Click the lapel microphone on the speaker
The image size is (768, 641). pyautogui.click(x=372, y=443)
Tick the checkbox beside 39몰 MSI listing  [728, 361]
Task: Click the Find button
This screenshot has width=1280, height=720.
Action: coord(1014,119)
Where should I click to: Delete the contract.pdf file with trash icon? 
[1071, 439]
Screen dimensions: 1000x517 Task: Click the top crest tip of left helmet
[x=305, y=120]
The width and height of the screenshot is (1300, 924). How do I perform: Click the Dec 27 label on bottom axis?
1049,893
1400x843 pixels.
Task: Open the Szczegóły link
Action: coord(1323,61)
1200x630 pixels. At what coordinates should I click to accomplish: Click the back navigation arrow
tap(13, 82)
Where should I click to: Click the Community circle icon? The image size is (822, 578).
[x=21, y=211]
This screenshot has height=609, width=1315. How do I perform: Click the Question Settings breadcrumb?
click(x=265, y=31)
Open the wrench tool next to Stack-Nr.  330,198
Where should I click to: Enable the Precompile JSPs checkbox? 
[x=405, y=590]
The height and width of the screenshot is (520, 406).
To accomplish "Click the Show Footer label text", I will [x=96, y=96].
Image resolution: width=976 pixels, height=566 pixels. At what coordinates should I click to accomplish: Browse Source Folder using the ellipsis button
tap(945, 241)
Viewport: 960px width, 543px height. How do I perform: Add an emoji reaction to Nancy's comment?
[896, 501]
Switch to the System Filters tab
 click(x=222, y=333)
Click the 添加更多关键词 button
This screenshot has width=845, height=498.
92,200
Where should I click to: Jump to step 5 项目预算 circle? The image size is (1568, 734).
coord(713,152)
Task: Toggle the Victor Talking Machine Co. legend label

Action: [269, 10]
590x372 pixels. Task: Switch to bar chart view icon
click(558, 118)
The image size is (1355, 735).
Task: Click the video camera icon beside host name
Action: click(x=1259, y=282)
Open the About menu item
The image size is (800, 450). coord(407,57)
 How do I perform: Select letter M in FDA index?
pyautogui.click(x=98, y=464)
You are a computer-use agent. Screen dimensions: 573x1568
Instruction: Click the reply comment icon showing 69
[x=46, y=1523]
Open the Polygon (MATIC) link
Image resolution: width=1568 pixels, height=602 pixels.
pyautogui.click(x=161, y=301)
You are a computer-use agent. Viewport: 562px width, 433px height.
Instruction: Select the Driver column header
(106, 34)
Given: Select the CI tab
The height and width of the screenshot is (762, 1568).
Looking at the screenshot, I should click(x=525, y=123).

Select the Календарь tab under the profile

....

** YOUR GOAL **
Compute how many lines in the material contain the word "agent". Only the result should be written.

** PROBLEM SOLUTION **
2